Berkah Lebaran: Penjualan Wingko Babat Pak Lis di Semarang Melonjak Tajam
Wingko Babat Pak Lis Kebanjiran Order Saat Libur Lebaran
Momentum libur Lebaran membawa berkah tersendiri bagi para pengusaha oleh-oleh di Kota Semarang. Salah satu yang merasakan dampak positifnya adalah Wingko Babat Pak Lis, sebuah produsen wingko babat legendaris yang berlokasi di Semarang Utara.
Permintaan wingko babat melonjak drastis selama periode libur Lebaran. Suliman, pemilik usaha Wingko Babat Pak Lis, mengungkapkan bahwa penjualan hariannya mencapai 20.000 potong, meningkat dua kali lipat dibandingkan hari biasa. Lonjakan ini tentu menjadi angin segar bagi usaha yang telah dirintisnya sejak tahun 2002.
"Setiap tahun saat Lebaran pasti ada peningkatan permintaan, tahun ini meningkat dua kali lipat," ujar Suliman saat ditemui di rumah produksinya di kawasan Plombokan, Semarang Utara.
Untuk memenuhi permintaan yang tinggi, Suliman terpaksa menambah jumlah bahan baku, terutama kelapa parut muda. Jika pada hari biasa ia hanya menggunakan 50 kilogram kelapa parut, selama libur Lebaran ini ia membutuhkan hingga 200 kilogram kelapa parut per hari.
Di rumah produksi Wingko Babat Pak Lis, terlihat kesibukan yang luar biasa. Para pekerja tampak cekatan mengemas wingko babat yang baru selesai dipanggang. Setiap bungkus berisi 20 potong wingko babat. Sementara di bagian belakang, beberapa pekerja lainnya sibuk mencetak adonan dan meletakkannya di atas loyang sebelum dipanggang dalam oven manual selama 20-30 menit.
Wingko Babat Pak Lis menawarkan empat varian rasa, yaitu:
- Kelapa (original)
- Nangka
- Durian
- Cokelat
Rasa original atau kelapa tetap menjadi favorit dan paling banyak diburu oleh para pembeli. Suliman mengungkapkan bahwa ciri khas wingko babatnya adalah rasa manisnya yang pas dan teksturnya yang lembut. Ia juga menggunakan bahan-bahan berkualitas untuk menjaga cita rasa wingko babatnya.

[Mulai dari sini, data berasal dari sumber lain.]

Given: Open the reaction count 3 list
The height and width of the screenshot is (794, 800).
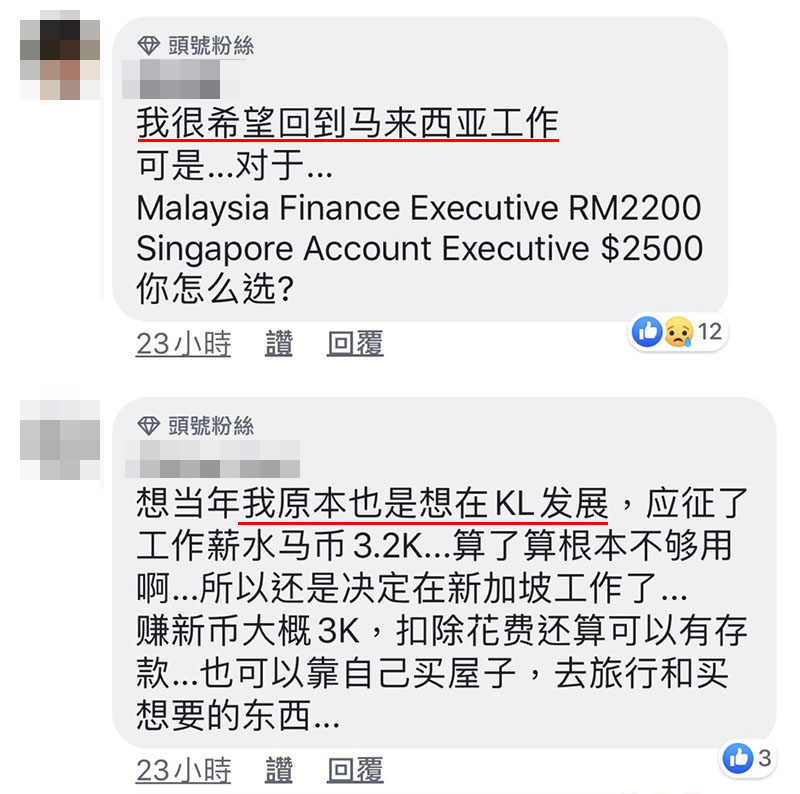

Guna membantu memenuhi lonjakan permintaan selama libur Lebaran, Suliman menambah dua orang karyawan paruh waktu di rumah produksinya. Meski demikian, ia mengakui bahwa kenaikan permintaan tahun ini tidak sebesar Lebaran tahun lalu. Ia menduga hal ini disebabkan oleh penurunan jumlah pemudik yang datang ke Semarang.

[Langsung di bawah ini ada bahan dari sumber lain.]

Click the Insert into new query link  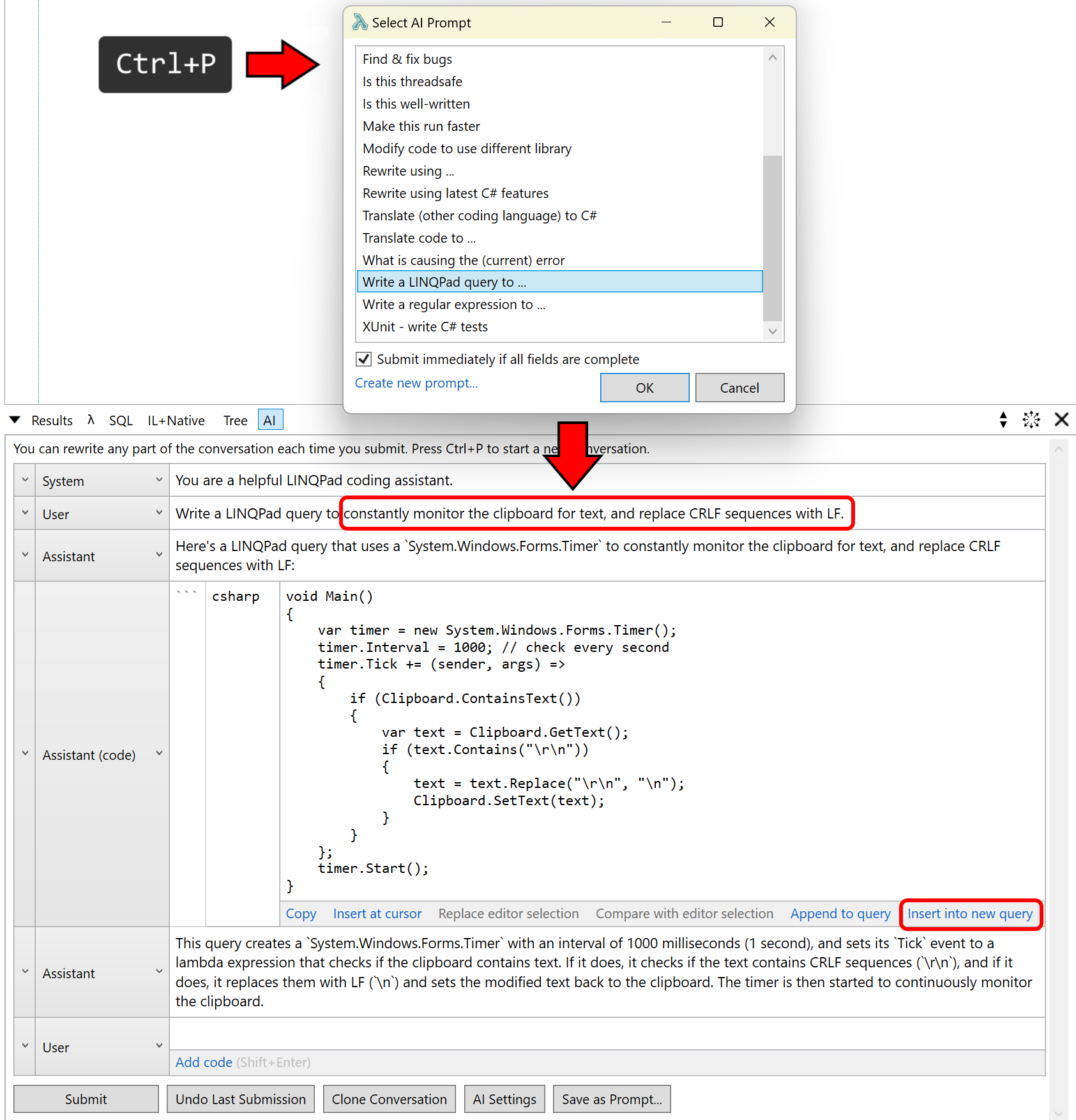point(969,914)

"Lebaran tahun kemarin lebih ramai, mungkin karena tahun ini pemudiknya agak berkurang," kata pria berusia 72 tahun tersebut.
Di tengah peningkatan produksi, Suliman juga menghadapi tantangan berupa kenaikan harga bahan baku, terutama kelapa parut. Harga kelapa parut naik dari Rp 15.000 menjadi Rp 30.000 per kilogram. Kenaikan ini memaksanya untuk menaikkan harga jual kepada para tengkulak. Jika sebelumnya ia menjual Rp 15.000 per bungkus kepada tengkulak, kini ia menaikkan harga menjadi Rp 20.000. Para tengkulak kemudian menjualnya di pasaran dengan harga Rp 25.000 per bungkus.
"Harga per tas (bungkus) saya naikkan Rp 5000. Kemarin kan Rp 15.000 menjadi Rp 20.000 di tengkulak, kalau jualan harian (kepada pembeli) Rp 25.000," jelasnya.
Meski menghadapi tantangan kenaikan harga bahan baku, Suliman tetap bersyukur atas berkah Lebaran yang ia terima. Ia berharap usahanya terus berkembang dan dapat terus menyediakan oleh-oleh khas Semarang yang berkualitas bagi para pelanggan setianya.